Mohabat News __ Iranian police raided a family party on Thursday August 26, 2016, held in a garden in Firouz-Kouh county, north of Tehran, and arrested a group of Christian converts who had gathered there.
Recently, Iranian police started a campaign to crack down on parties and weddings where Islamic principals are not tightly followed. As part of this campaign, Iranian police identified and raided a gathering in Firouz-Kouh county, arresting 15 of the guests. Later they discovered that there were a few Christian converts among those arrested who had been previously arrested for their faith.
Among the Christians arrested were Amin Afshar Naderi, Hadi Asgari, Amir Saman Dashti, Ramil Bet-Tamraz, and Mohammad Dehnavi.
Eye witnesses reported that Mr. Afshar Naderi protested against the police’s harsh treatment of the guests, but police beat him up in response and began searching the premises. They found three Bibles there and added them to the list of confiscated items.
The police then transferred those arrested to an unknown location and so far only Amir Saman Dashti has been able to contact his family in a very short phone conversation. Mr.

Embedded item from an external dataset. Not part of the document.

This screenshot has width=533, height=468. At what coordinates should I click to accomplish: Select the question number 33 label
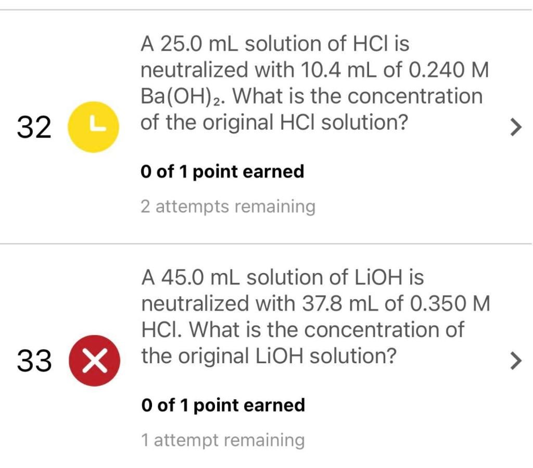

Dashti stated in the short phone call that they were immediately transferred to Evin prison.
Most of the Christians arrested had a history of previous arrests for their faith.
Ramil Bet-Tamraz, is the son of Pastor Victor Bet-Tamraz, former leader of the Shahr-Ara Assyrian Pentecostal Church in Tehran.
Pastor Victor Bet-Tamraz had been arrested himself in December, 2014 while celebrating Christmas with friends and family. In that incident, Amin Afshar Naderi and Kavian Falah Mohammadi were arrested as well but were later released on bail after weeks of interrogation and solitary confinement.
They had all been charged with evangelism through their house church, which is defined as a crime in Iran. They are yet to appear before a court for this charge.
Pastor Bet-Tamraz was held longer and released upon posting a heavy bail on March 1, 2015, after 65 days in detention. Despite his physical problems and advanced age, Mr. Bet-Tamraz was held in solitary confinement for the majority of his imprisonment.
In that incident, Amin Afshar Naderi was released on bail on February 10, 2015 after 36 days in jail, during which he was frequently interrogated. He spent one month of his arrest in solitary confinement.
The other Christian arrested, Kavian Falah Mohammadi, was temporarily released just a week after Mr. Naderi to await his trial.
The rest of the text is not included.